Using the Project EDDIE Ocean Biogeochemistry and Paleoclimate Module in The Earth's Climate System

Allison Jacobel, Brown University

About this Course

The Earth's Climate System

Laboratory Course

Introductory Undergraduate

Majors and Non-majors

students in the course

students in the section

EDDIE Module Developed

The Ocean Biogeochemistry and Paleoclimate module guided students in an introductory climate science course through activities that enabled them to answer the question "How does ocean primary productivity influence global climate." Along the way, they gained skills in plotting and interpreting time series data, and in examining the relationships between datasets using linear regression.

Jump to: Course Context | Teaching Details | Student Outcomes

Relationship of EDDIE Module(s) to my Course

This module was piloted during the three-hour lab section of an introductory course on the climate system. The module took place during week 6 of the course (15-week semesters) and occurred after students had already gained some experience working with scatter plots and time series data as part of a lab activity that focused on ENSO-related climate variability. The students had some familiarity with glacial-interglacial climate cycles prior to the lab (for example, from discussing the Antarctic CO2 records). Students were not asked to do any additional preparatory work for the lab, although we did spend ~20 minutes doing a refresher on course topics using the module PowerPoint before students started the activity.

Teaching Details

What key suggestions would you give to a colleague before they used the activity in their teaching?
The module requires that students have some familiarity with (or additional introduction) to the concept of time in climate records and some knowledge of the timescale of glacial-interglacial climate variability. The module would therefore be appropriate for an introductory oceanography course (in terms of content and skill level) but would require some additional context to be provided to the students by the instructor.

Roughly 50% of students finished the lab during the three-hour lab period. I would recommend that students be made aware that the final slide in the module PowerPoint has all of the figures they will need to finish Activity C independently.
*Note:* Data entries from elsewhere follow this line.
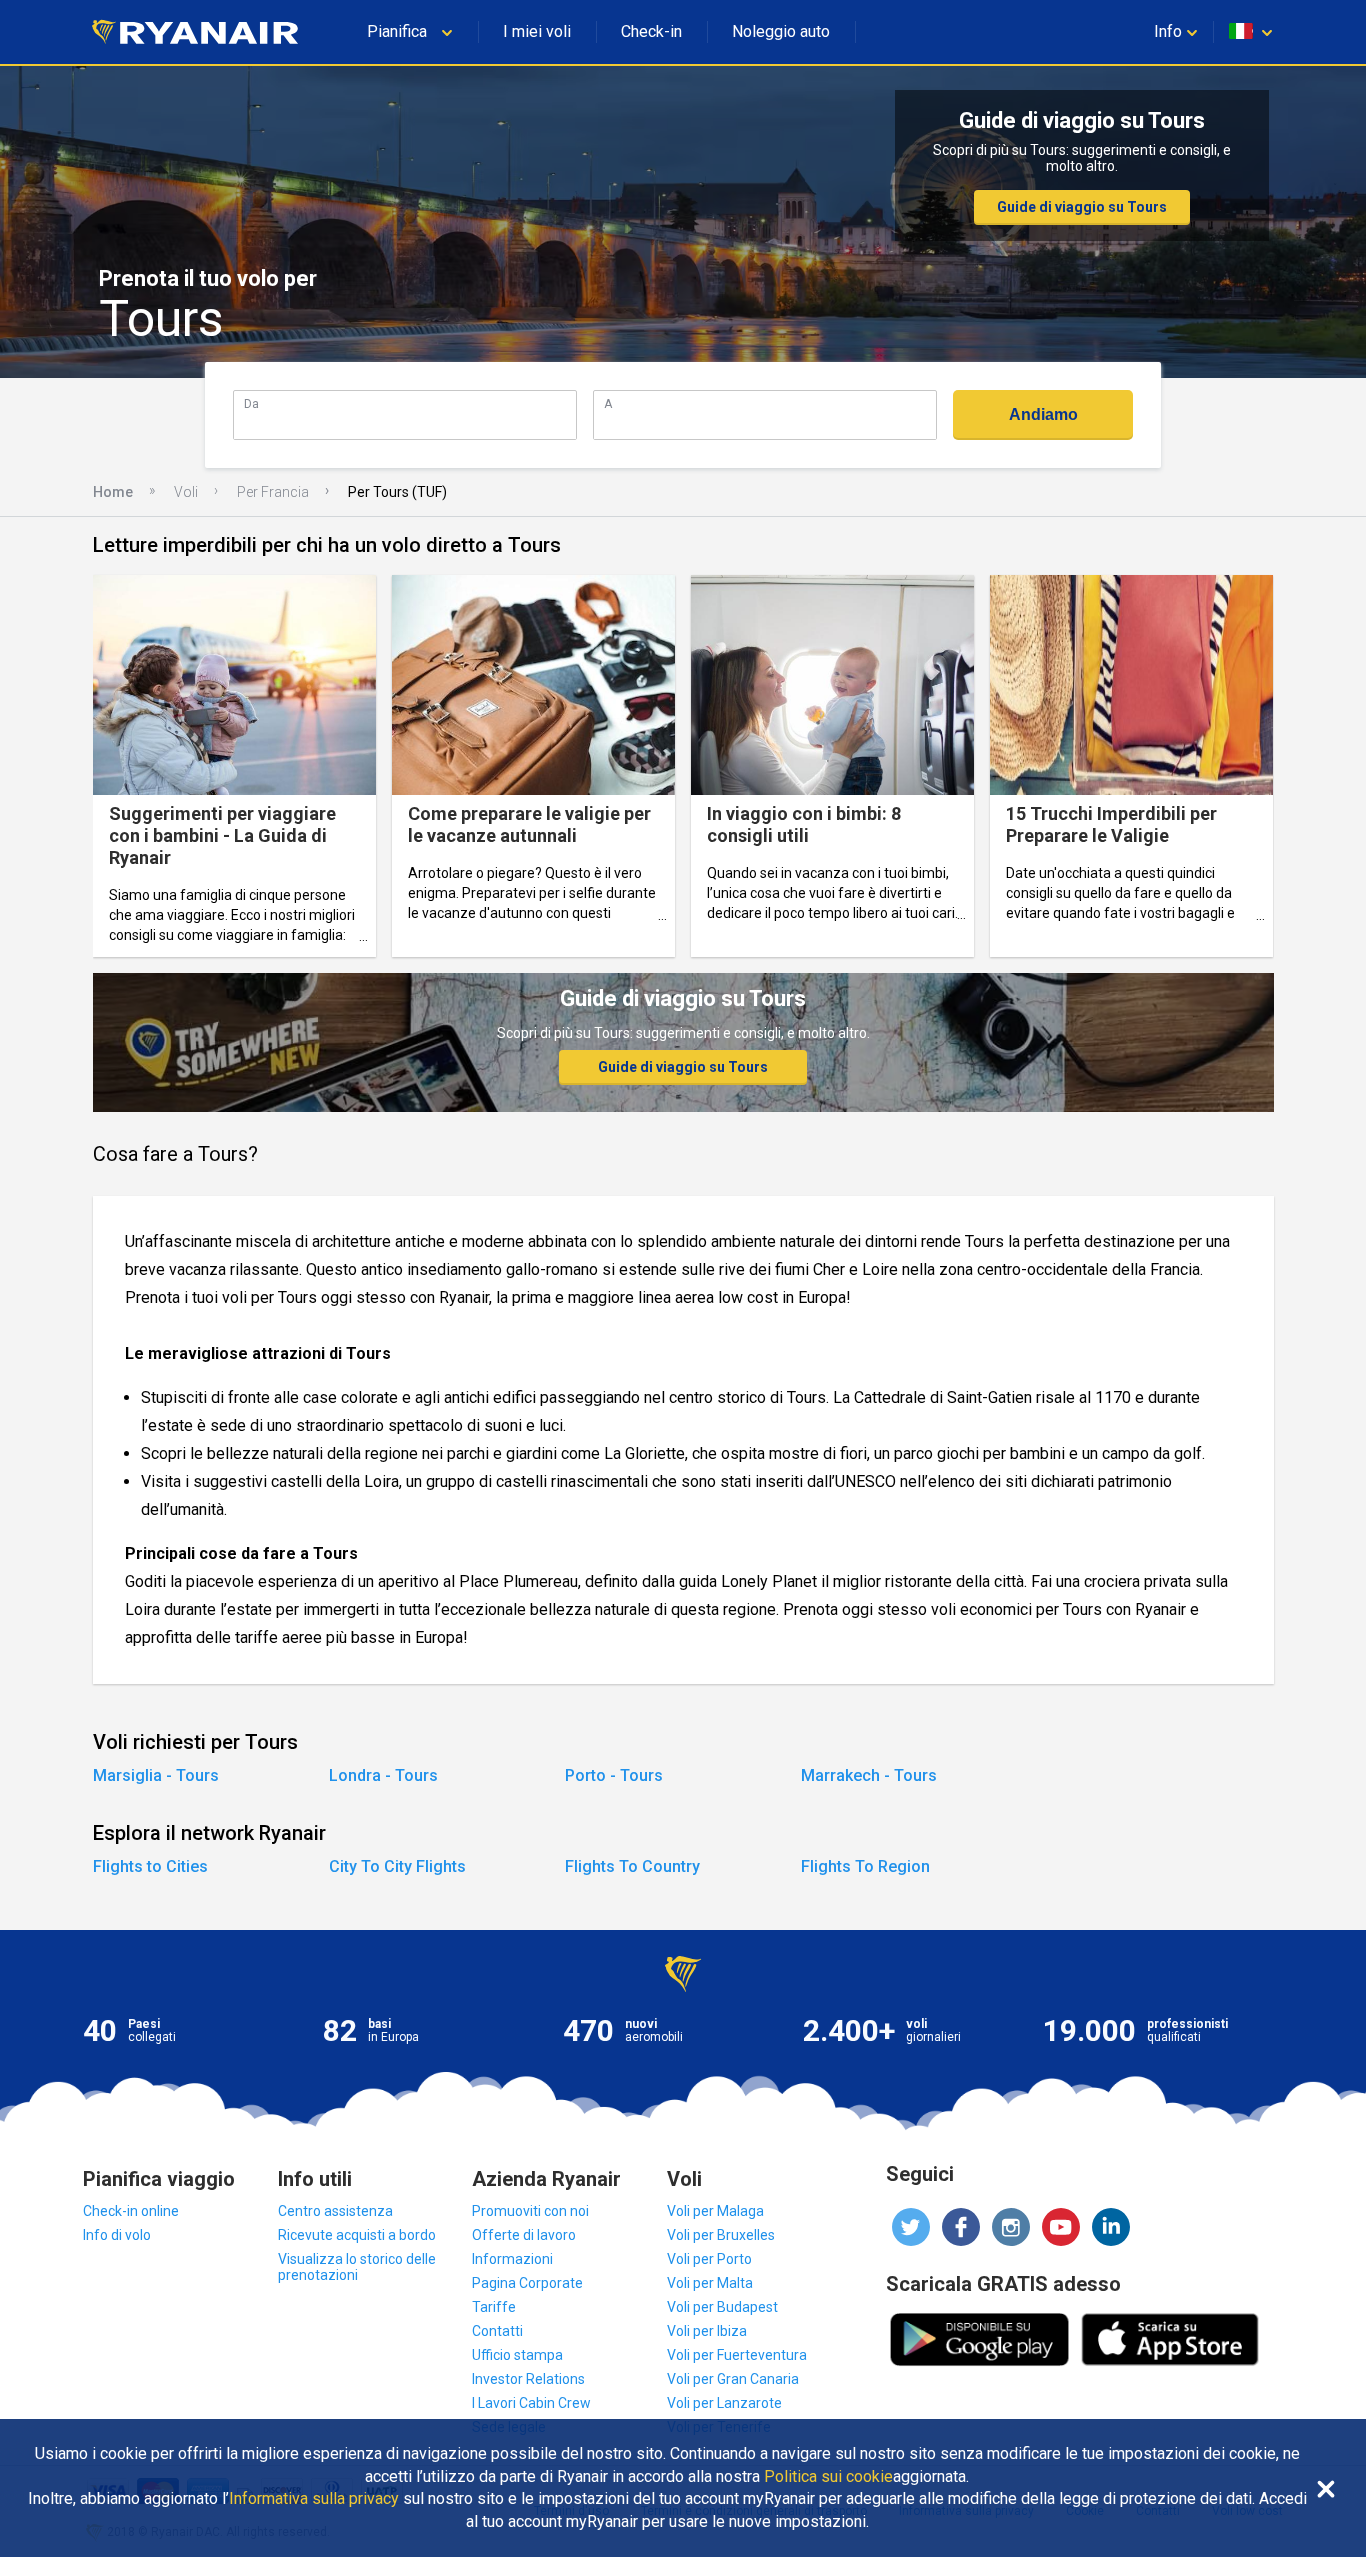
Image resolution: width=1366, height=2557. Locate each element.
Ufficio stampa (517, 2355)
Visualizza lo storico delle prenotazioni (357, 2267)
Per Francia (273, 492)
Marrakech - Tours (869, 1775)
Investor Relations (528, 2379)
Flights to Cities (150, 1866)
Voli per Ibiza (707, 2331)
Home (113, 492)
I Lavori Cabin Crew (531, 2403)
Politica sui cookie (828, 2477)
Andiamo (1043, 414)
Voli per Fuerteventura (737, 2355)
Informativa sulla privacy (314, 2499)
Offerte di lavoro (524, 2235)
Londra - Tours (383, 1775)
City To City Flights (397, 1866)
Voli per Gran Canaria (733, 2379)
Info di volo (117, 2235)
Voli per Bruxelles (721, 2235)
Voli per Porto (709, 2259)
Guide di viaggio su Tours (1082, 207)
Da (251, 403)
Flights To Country (632, 1866)
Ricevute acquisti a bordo (357, 2235)
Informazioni (512, 2259)
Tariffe (494, 2307)
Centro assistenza (335, 2211)
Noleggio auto (781, 31)
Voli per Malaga (715, 2211)
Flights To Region (865, 1866)
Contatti (497, 2331)
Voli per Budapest (722, 2307)
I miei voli (537, 31)
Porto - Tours (614, 1775)
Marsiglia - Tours (156, 1775)
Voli (186, 492)
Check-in (651, 31)
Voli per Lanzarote (724, 2403)
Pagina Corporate (527, 2283)
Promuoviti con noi (530, 2211)
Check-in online (131, 2211)
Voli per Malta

This will allow students to successfully complete the module. However, it may also be worthwhile have a more integrative discussion of students' results at the beginning of the next lab period, and to allow sufficient time for the conclusions that are discussed to be incorporated into the materials students submit for assessment.

How did you address challenges in teaching with the module?
As the first lab section was working through the module, we realized that they were familiar with the concept of climate cycles, but did not yet have an intuitive feeling for the timing of the cycles and needed some reminders about the relevant timescales of change (e.g.: When was the Last Glacial Maximum? What is the (approximate) period between successive interglacial/glacial periods?). To remedy this, during the introduction for the second lab session, we spent more time discussing the record of atmospheric CO2 from Antarctic ice cores and this seemed to resolve much of the students' uncertainty.

Student Outcomes

How did the module influence students' quantitative reasoning? 
Students demonstrated good progress in their thinking about how to examine and relate quantitative datasets. Specifically, they made insightful suggestions about how to test relationships between datasets, both from a statistical standpoint (cross correlations) and from the perspective of thinking about additional experiments to test causality.

How did the module influence students' ability to work with data?
93% of students who completed the post-module survey felt that the module increased their confidence with making scatter plots, interpreting linear correlations, and examining paleoclimate data.